A Supreme Court has for the first time spelt out the difference between civil and criminal contempt in English and Welsh law
Serious Fraud Office v O’Brien  is a massive, landmark legal victory for the Serious Fraud Office (SFO).
The case is important for two reasons. First, for the first time, the Supreme Court has spelt out the difference between civil and criminal contempt in English and Welsh law.
Second, of immediate practical importance, had the SFO lost the case it would have been necessary to extradite:
1) a defendant in criminal proceedings who was outside the jurisdiction before he could face contempt proceedings for breaching a restraint order; and
2) a party to civil proceedings before contempt proceedings could be brought against him for the breach of a freezing order, property freezing order, search order, disclosure order, and so on.
Brian O’Brien was investigated by the SFO for a boiler room fraud – a substantial scheme to defraud investors. A restraint order was made against him by the Central Criminal Court under s.41 of the Proceeds of Crime Act 2002. It froze his assets, compelled him to make disclosure of his assets and compelled him to repatriate assets outside the jurisdiction.
O’Brien failed to comply with the order. The SFO applied to commit him to prison for contempt. The common serjeant found O’Brien to be in contempt. The court adjourned the imposition of a penalty.
O’Brien was arrested in Chicago and extradited in respect of the boiler room fraud. Consequently the rule of specialty applied: he could only be dealt with by criminal courts in respect of the boiler room fraud.
The SFO submitted to the court that committal proceedings were civil, not criminal, and commenced proceedings. The common serjeant agreed. He ruled that specialty did not apply to contempt and committed O’Brien to prison for 15 months.

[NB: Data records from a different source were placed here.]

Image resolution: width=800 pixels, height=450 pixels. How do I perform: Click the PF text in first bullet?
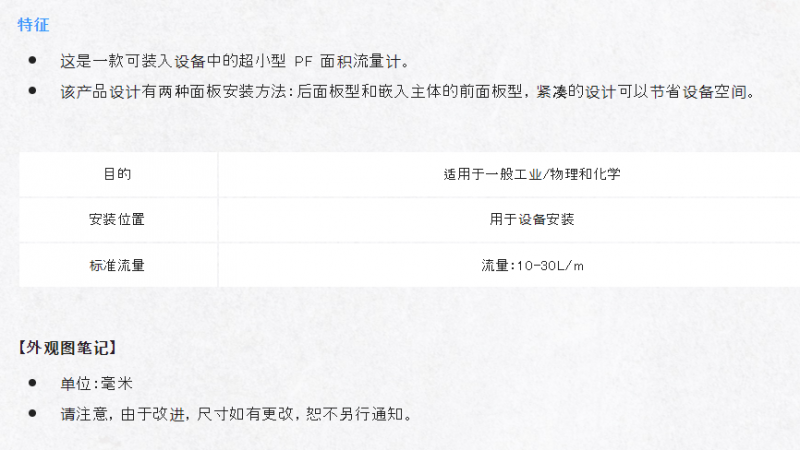point(303,62)
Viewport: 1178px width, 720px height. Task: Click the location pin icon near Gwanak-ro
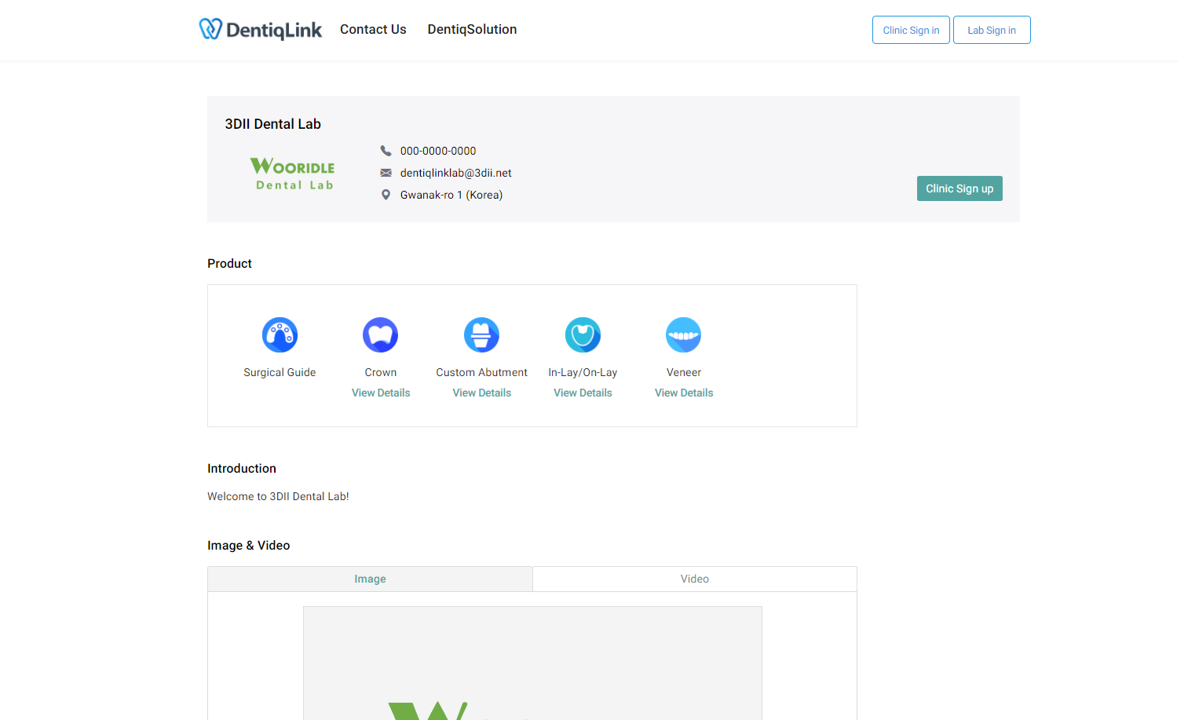[386, 194]
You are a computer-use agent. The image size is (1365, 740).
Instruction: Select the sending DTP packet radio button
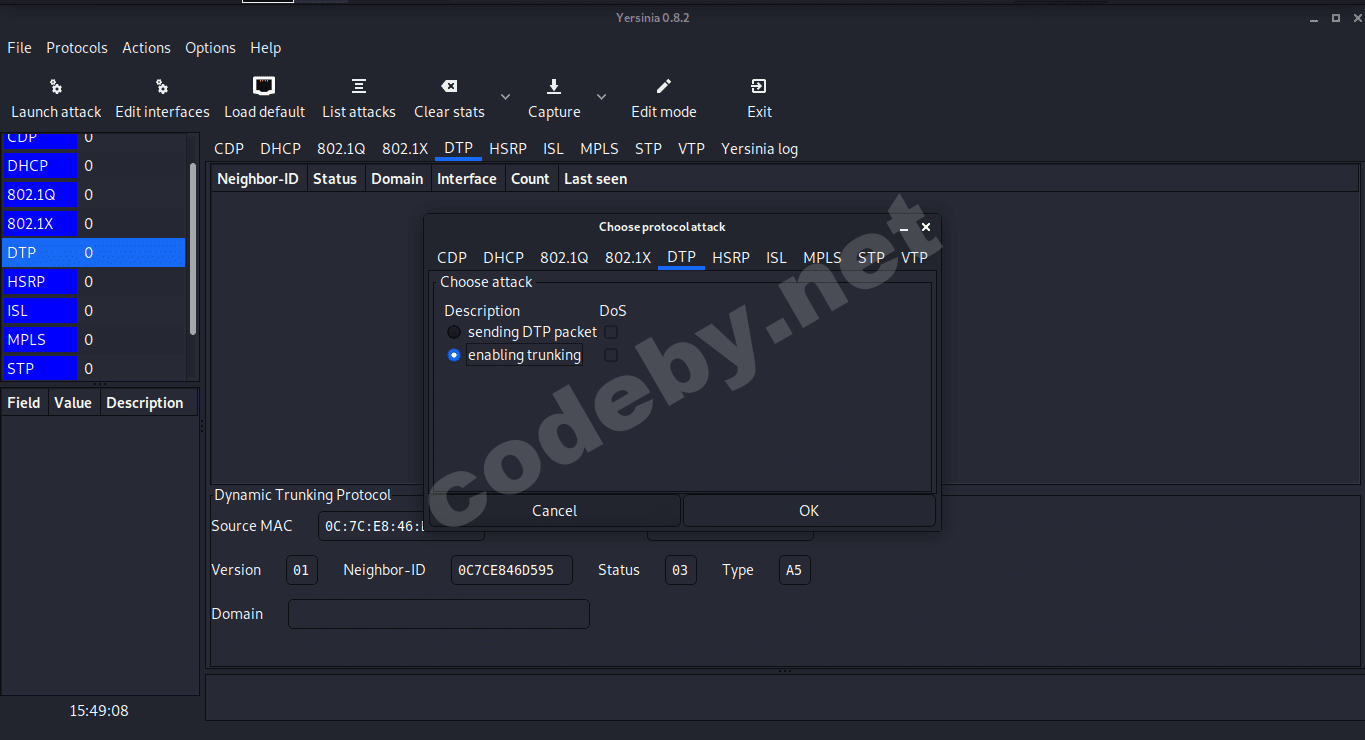(x=453, y=331)
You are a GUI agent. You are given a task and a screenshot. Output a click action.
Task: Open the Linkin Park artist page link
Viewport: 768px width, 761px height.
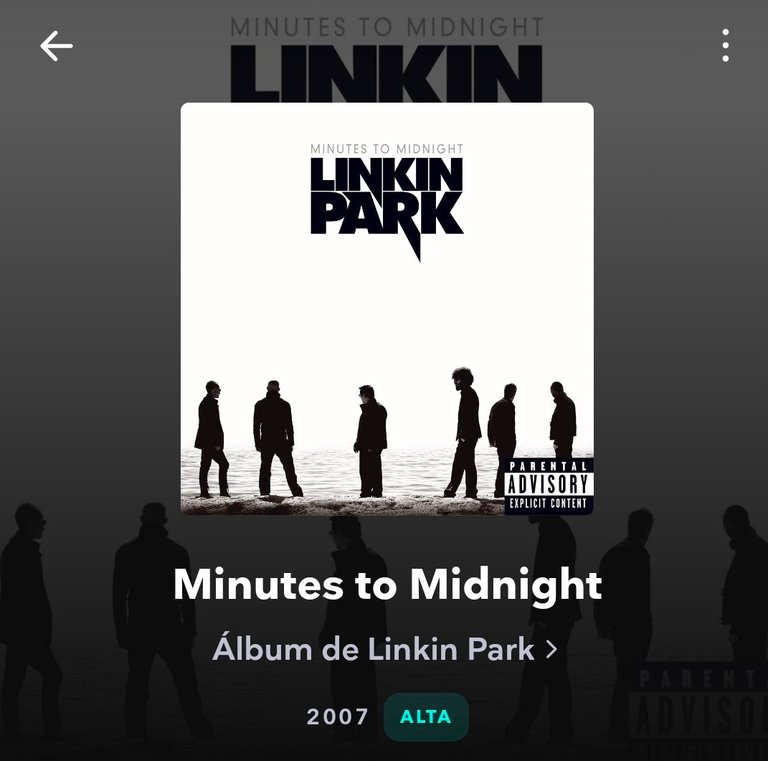[384, 649]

O’Brien appealed to the Court of Appeal, which agreed with the SFO and the common serjeant.
The Supreme Court found this week that the SFO was right that disobedience of a pre-trial criminal restraint order is a civil contempt of court. It is not a criminal offence. Furthermore, the Supreme Court found that civil contempt is not extraditable – even though it attracts a two-year sentence.
O’Brien’s lawyers had argued that because contempt attracts a two-year imprisonment penalty, it was a criminal offence within the meaning of the Extradition Act 2003 and the UK-US Extradition Treaty.
Had they been right, the implications in civil – commercial cases in particular – would have been monumental. Parties to civil claims would have had to seek the extradition of other parties who refused to comply with court orders.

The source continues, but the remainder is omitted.